Workers struggling to be free

Of exploitative bourgeoisie.

Edmundovich:

Stalin would have been better.

Polonsky:

No he wouldn't. He'd be worse.

Iagoda:

Shut up, you fools! Don't you know? Stalin never existed! The Leader said so, himself. And, in any case, no one knows where he is. Isn't.

Edmundovich:

I know. Trotsky sent me to find Stalin. He's nowhere. He's disappeared without a trace. I had people scouring Georgia for months. Nothing.

Polonsky:

Failure like that, I'm surprised you ever existed.

Iagoda:

What to do?

Henchmen, together:

What to do? What to do? What to do?

Trotsky:

Germans marching, one and all,

Singing Internationale,

But in Britain there's a tin-

-plated bloody despot, Win--

Henchmen, together:

Winston Churchill!

Iagoda:

There's a fearful point!

Edmundovich:

Let's away! And hurry! For England!

Polonsky:

And St George!

Edmundovich and Iagoda, together:

St George?

Polonsky:

It...fell. Trippingly. Off the tongue.

Exeunt

 

Act 2

Enter Lawrence

Lawrence:

This I remember well: that in Jerusalem once,

where a malignant wind blows from the East,

I saw a monastery wall with writing on it,

And, comprehending none, inquired a passer-by.

 

Twas Georgian, he replied, or Gruzin,as they style themselves.

And, many years hence, a threatened Georgian man

from Soviet Moscow did mysteriously disappear:

AA criminal, a knave, a failed novice priest.

 

A thought had enter'd my mind: what better place to hide

TThan here, with other Georgians at his side?

 

What of the victor? Hands untied become hands bloody by-and-by.

What need he fear who knows it, when none can call his power to account?

Come you, sir: if justice cannot tame you,

Then shall you be journey-bated and brought low

by vaulting ambition, that o'erleaps itself,

AAnd greedily devours the treacherous bait.

 

The game's afoot! The die is cast! The beastly Trotsky

hath devoured many a gentleman of my house:

yet of his blood, none shall be spilled by English hands.
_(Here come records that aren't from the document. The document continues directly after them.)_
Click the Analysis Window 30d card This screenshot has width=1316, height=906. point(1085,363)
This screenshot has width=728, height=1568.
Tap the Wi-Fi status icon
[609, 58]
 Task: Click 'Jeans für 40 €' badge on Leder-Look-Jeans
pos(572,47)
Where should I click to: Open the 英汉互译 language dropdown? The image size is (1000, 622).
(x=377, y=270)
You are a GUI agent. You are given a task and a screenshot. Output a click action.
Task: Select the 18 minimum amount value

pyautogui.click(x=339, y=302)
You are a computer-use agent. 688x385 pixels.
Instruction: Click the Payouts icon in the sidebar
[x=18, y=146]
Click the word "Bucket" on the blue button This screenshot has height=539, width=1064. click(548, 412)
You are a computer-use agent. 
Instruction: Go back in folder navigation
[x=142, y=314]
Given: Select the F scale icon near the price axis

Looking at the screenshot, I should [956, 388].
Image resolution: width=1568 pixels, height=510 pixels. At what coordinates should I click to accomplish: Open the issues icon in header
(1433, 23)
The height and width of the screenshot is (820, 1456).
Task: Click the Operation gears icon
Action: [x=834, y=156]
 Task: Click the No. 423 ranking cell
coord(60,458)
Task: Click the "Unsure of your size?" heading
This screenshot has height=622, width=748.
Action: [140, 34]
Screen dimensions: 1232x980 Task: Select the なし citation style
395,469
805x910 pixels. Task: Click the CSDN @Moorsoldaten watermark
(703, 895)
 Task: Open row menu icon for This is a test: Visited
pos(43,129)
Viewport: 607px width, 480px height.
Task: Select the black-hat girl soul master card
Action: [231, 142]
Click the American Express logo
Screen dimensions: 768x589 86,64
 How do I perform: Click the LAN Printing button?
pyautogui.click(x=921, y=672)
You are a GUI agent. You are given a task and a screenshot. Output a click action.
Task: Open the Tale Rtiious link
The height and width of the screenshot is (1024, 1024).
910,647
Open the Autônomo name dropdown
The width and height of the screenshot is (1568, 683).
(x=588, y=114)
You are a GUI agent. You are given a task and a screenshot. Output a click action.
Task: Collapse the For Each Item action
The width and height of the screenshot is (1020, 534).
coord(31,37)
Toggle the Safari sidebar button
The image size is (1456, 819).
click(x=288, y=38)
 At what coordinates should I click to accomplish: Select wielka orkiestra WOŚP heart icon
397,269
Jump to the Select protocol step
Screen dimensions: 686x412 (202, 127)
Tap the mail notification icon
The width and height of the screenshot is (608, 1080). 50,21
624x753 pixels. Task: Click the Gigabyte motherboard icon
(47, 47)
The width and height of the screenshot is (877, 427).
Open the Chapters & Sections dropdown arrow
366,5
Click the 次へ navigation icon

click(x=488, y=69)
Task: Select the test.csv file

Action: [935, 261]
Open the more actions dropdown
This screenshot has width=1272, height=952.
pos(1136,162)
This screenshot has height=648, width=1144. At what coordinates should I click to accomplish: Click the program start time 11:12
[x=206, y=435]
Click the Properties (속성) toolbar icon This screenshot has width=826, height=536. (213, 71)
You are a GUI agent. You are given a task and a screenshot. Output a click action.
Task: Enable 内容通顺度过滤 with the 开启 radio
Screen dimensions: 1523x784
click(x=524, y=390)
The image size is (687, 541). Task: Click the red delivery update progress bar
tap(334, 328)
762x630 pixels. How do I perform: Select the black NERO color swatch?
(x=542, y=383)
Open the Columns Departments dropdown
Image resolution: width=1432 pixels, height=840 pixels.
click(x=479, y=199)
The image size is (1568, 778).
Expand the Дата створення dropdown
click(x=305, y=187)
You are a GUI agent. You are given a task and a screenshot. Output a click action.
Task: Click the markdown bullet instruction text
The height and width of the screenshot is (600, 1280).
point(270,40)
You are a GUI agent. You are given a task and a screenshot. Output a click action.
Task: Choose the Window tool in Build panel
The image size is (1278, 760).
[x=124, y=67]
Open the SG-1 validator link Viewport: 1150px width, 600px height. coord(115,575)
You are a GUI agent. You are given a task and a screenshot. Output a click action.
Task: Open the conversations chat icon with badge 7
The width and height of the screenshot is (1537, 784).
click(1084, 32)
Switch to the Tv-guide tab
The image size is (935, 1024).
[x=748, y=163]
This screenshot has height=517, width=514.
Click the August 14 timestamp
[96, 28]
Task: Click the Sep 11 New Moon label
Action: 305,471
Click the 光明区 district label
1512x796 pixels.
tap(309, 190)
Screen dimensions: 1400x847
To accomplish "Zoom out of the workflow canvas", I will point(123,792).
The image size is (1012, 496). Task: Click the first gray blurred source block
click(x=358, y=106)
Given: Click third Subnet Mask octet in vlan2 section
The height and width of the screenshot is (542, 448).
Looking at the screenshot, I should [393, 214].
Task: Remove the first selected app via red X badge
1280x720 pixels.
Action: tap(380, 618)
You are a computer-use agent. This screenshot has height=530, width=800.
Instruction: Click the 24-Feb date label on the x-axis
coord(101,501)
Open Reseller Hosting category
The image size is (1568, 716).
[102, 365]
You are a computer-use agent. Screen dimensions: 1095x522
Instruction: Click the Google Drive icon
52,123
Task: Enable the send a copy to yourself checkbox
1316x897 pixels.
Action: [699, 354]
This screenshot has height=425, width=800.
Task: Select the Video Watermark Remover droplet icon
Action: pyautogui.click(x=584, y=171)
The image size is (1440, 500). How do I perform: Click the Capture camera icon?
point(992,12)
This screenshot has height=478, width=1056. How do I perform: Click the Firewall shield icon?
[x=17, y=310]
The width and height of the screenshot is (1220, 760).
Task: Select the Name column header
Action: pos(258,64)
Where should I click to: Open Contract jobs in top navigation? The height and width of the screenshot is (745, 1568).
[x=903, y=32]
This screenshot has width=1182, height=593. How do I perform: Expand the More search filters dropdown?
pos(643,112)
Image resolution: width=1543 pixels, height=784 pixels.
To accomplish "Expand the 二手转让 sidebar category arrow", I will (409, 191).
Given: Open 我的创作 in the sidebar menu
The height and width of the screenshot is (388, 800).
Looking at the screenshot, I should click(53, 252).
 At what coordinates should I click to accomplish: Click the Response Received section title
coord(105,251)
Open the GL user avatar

Bring thou this fiend of Georgia and himself

And, if they meet, they shall not scape a brawl.

There shall we meet, beneath Jerusalem's sky:

I, to sell England; you, to buy.

 

Act 3

Lawrence:

Well, God-a-mercy.

Stalin:

Do you know me, my lord?

Lawrence:

Excellent well; you are a fishmonger.

Stalin:

Not I, my lord.

Lawrence:

Then I would you were so honest a man.

Stalin:

Honest, my lord!

Lawrence:

Ay, sir; to be honest, as this world goes, is to be one man picked out of ten thousand.

Stalin:

That's very true, my lord. Why wouldst thou pick this humble servant of divinity?

Lawrence:

There's a divinity that shapes our ends, rough-hew them how we will--one might seek a needle in a haystack and never think to look at a pincushion, is that not so, Iosif Vissarionovich?

Stalin:

The sentiment is so, the name is not.

Lawrence:

If not, I will gain nothing but my shame--

Mark me: thou hath been wronged.

I cannot blame thee now to weep,

For such an injury would vex a very saint.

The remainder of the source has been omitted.